Your instructions - Starting at the line containing "Task: Click the axes" and ending at the line containing "click(x=139, y=6)", rewrite these lines with "icon" replaced by "symbol" and everything else unchanged.

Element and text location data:
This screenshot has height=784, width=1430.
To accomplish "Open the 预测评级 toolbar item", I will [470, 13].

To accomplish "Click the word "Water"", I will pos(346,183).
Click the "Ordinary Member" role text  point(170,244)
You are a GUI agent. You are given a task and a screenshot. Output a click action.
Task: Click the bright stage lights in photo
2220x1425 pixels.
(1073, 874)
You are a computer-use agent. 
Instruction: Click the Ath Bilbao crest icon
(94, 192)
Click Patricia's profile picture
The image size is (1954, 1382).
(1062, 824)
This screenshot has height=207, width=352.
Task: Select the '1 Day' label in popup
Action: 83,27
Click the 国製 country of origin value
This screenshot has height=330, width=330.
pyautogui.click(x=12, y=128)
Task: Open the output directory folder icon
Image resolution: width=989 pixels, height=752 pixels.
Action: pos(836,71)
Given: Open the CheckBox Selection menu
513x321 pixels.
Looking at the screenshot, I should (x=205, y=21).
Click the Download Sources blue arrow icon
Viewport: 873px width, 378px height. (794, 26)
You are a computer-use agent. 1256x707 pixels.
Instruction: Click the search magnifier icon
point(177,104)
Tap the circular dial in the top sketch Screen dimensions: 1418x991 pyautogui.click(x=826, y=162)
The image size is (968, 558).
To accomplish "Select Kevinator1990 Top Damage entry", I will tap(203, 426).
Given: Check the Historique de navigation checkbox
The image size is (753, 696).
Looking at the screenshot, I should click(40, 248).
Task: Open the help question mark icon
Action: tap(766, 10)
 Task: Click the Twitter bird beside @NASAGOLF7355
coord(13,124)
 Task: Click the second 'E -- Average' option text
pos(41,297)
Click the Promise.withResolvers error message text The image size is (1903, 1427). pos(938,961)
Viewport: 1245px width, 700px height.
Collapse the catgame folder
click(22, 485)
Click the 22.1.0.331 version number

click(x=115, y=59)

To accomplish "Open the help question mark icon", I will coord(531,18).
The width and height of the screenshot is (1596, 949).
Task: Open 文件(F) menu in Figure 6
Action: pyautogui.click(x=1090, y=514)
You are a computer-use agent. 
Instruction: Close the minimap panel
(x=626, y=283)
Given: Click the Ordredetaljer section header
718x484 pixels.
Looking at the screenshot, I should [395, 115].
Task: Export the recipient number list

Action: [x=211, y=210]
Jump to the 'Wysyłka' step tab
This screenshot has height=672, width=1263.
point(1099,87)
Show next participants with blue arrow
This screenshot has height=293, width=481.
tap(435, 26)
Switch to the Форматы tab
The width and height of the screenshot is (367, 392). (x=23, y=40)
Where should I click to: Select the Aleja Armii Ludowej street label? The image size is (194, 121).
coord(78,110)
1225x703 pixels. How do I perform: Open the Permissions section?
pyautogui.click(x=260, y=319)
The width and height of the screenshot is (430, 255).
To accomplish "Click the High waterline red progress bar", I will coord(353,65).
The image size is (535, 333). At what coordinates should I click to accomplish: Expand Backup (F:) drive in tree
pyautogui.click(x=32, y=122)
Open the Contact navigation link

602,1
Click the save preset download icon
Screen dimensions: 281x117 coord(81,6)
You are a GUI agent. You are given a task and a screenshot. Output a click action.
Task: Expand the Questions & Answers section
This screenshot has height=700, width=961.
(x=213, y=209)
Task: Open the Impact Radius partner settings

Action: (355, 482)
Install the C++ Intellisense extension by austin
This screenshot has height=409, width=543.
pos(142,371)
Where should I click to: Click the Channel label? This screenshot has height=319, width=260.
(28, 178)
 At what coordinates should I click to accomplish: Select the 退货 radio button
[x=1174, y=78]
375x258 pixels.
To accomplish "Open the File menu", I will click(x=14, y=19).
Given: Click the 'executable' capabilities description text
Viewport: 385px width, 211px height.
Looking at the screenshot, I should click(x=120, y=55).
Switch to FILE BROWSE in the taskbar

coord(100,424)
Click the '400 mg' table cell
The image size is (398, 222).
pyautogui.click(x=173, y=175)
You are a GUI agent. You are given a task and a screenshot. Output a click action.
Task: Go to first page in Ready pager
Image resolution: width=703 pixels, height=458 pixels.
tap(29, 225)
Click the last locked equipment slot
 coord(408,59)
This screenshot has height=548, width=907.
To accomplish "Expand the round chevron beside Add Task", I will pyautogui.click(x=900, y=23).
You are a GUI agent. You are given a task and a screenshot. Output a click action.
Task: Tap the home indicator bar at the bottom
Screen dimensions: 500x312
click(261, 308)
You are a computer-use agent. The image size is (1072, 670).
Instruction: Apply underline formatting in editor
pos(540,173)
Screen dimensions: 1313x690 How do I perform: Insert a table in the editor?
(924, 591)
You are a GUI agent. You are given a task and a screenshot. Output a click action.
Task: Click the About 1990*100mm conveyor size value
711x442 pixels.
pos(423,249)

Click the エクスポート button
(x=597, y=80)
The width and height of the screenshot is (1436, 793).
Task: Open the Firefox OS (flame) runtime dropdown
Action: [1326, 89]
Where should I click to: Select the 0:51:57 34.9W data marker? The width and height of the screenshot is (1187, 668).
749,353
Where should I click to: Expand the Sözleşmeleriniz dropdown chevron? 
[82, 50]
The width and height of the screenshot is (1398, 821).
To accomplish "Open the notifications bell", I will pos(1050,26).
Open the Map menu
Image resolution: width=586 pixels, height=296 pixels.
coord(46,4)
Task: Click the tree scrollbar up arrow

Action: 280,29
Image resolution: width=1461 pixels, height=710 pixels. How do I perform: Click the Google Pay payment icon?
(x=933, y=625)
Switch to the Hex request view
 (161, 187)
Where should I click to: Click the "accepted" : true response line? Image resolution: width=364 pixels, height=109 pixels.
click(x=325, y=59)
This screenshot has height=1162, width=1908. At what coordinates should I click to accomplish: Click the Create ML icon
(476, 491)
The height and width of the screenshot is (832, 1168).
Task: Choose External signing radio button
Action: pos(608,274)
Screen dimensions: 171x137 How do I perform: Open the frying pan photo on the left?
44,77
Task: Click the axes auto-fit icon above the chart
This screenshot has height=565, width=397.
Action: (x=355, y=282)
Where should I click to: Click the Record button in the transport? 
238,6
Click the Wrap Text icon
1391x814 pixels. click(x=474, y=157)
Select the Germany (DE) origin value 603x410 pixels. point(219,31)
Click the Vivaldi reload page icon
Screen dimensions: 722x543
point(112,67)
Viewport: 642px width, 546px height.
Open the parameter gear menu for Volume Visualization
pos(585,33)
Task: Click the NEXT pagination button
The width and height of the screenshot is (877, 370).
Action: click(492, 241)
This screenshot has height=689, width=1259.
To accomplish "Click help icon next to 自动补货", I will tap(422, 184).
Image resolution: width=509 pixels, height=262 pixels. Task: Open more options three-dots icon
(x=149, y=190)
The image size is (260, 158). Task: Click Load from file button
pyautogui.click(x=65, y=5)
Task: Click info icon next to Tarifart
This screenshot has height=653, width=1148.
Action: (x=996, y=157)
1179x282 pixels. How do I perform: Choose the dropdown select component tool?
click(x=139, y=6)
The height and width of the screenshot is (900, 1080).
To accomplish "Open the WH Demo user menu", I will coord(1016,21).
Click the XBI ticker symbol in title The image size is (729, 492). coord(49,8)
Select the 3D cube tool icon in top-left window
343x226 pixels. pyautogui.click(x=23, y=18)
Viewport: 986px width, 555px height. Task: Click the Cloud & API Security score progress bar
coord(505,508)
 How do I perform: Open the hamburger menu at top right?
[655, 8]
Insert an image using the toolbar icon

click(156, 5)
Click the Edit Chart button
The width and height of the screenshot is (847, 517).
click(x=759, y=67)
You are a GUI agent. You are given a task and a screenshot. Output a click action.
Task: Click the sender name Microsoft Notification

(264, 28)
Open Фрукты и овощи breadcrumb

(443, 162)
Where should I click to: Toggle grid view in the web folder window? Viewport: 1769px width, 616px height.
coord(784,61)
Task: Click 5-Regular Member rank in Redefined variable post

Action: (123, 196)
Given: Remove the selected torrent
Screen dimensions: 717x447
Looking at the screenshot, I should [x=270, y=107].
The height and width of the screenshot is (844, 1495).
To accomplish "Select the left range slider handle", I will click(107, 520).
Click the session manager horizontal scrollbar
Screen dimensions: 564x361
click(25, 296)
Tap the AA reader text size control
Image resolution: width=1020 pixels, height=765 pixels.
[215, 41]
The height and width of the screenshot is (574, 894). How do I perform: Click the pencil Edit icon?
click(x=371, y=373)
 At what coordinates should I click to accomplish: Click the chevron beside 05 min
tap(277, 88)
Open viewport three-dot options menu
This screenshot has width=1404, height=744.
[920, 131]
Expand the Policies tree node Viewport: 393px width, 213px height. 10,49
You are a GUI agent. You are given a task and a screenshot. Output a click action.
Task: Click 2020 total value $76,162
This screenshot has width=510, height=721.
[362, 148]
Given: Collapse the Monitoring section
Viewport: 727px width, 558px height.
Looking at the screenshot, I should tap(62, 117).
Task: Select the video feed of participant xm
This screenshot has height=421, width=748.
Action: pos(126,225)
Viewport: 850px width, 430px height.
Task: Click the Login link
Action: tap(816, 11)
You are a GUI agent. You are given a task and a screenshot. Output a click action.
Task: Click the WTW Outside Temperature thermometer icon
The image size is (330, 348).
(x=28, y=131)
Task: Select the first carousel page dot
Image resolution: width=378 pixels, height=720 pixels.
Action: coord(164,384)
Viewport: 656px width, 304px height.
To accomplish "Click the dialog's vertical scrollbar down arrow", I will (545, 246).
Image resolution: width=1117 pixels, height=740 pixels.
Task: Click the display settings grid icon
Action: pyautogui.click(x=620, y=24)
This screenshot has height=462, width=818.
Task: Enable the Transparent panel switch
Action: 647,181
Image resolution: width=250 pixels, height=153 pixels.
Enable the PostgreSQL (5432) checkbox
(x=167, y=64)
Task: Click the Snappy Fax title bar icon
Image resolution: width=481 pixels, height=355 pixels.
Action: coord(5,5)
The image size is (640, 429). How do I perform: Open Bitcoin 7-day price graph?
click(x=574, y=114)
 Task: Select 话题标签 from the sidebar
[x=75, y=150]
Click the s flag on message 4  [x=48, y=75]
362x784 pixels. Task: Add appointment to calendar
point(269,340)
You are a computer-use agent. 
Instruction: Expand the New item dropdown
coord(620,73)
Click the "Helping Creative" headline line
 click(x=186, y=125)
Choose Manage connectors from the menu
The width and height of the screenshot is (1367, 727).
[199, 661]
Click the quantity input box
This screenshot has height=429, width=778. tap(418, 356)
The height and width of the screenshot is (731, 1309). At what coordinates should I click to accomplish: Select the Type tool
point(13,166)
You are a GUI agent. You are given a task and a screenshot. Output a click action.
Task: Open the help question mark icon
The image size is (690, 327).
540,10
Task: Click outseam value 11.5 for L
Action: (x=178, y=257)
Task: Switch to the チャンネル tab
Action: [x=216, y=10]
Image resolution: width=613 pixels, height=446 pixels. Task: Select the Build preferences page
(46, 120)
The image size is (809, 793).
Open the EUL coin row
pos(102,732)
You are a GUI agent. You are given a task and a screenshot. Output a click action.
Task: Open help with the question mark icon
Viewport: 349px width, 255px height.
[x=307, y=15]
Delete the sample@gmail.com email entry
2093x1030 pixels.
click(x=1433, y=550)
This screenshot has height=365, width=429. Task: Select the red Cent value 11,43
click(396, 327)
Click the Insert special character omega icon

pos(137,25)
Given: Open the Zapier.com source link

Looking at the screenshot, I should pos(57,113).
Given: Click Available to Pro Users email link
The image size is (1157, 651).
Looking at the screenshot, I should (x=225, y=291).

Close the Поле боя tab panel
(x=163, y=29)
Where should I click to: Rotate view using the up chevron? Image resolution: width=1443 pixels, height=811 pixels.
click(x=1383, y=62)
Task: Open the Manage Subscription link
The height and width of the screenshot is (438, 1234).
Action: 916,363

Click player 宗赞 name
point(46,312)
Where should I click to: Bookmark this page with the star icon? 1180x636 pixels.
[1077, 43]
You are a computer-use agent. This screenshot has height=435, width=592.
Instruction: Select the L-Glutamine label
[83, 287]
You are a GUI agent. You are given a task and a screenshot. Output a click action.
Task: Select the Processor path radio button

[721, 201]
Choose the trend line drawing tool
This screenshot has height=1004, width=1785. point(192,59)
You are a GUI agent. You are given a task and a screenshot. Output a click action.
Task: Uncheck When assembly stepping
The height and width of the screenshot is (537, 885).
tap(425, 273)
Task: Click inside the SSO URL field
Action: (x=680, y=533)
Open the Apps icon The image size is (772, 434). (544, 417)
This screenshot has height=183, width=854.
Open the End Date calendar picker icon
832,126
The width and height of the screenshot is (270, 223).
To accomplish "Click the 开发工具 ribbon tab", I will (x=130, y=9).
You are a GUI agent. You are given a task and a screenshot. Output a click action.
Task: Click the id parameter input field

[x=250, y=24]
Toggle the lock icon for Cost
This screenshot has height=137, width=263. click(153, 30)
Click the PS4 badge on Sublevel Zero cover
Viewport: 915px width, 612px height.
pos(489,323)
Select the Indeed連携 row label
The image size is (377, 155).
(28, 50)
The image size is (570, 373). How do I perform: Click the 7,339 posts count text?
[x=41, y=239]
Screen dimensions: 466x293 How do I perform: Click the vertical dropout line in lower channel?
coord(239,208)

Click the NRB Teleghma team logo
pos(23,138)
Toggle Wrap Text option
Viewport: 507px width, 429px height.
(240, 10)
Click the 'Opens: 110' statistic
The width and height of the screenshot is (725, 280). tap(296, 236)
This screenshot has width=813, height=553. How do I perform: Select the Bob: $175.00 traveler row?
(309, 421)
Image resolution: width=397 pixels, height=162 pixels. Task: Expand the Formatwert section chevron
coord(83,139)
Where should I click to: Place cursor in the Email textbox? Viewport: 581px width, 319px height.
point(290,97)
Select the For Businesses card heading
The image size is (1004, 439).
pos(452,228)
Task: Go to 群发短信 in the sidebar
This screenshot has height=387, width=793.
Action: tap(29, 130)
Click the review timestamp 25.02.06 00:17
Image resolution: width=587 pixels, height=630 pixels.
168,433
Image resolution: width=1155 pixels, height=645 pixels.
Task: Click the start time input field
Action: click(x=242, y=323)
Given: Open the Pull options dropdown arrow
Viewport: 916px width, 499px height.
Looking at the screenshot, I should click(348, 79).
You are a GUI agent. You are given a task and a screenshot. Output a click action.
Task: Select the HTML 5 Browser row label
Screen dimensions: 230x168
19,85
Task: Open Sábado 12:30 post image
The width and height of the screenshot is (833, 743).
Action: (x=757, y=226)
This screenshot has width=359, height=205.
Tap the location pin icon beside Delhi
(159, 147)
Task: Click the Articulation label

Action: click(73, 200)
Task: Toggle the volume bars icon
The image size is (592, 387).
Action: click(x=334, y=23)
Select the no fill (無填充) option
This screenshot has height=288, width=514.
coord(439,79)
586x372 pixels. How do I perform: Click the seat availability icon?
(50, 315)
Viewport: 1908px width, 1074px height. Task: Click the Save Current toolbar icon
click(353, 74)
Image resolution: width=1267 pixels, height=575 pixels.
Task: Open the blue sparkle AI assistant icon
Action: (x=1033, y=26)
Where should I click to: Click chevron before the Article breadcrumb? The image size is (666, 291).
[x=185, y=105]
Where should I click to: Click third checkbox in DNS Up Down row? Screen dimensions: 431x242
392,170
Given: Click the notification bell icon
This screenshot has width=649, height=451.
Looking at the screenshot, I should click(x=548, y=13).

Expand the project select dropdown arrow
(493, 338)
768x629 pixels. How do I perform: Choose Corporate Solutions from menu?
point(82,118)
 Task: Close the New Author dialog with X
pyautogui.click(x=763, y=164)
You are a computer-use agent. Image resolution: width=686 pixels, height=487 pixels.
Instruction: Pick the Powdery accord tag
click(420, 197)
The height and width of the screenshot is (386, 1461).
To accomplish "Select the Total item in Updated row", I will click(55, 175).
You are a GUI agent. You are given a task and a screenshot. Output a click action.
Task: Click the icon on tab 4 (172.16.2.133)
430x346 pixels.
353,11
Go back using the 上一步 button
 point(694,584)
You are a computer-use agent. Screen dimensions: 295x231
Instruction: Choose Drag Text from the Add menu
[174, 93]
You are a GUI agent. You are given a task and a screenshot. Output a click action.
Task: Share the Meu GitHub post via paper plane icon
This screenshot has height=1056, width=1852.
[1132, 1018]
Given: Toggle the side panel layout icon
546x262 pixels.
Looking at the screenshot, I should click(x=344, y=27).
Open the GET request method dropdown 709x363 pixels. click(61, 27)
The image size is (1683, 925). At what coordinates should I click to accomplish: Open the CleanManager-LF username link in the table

Exercise answer -
Task: Click the axes auto-fit symbol above the chart
This screenshot has height=565, width=397.
Action: (x=355, y=282)
Where should I click to: Click the Record button in the transport? 
238,6
Click the Wrap Text symbol
1391x814 pixels. click(x=474, y=157)
Select the Germany (DE) origin value 603x410 pixels. point(219,31)
Click the Vivaldi reload page symbol
Screen dimensions: 722x543
point(112,67)
Viewport: 642px width, 546px height.
Open the parameter gear menu for Volume Visualization
pos(585,33)
Task: Click the NEXT pagination button
The width and height of the screenshot is (877, 370).
Action: click(492, 241)
This screenshot has height=689, width=1259.
To accomplish "Click help symbol next to 自动补货", I will tap(422, 184).
Image resolution: width=509 pixels, height=262 pixels. Task: Open more options three-dots symbol
(x=149, y=190)
The image size is (260, 158). Task: Click Load from file button
pyautogui.click(x=65, y=5)
Task: Click info symbol next to Tarifart
This screenshot has height=653, width=1148.
Action: (x=996, y=157)
1179x282 pixels. How do I perform: Choose the dropdown select component tool?
click(x=139, y=6)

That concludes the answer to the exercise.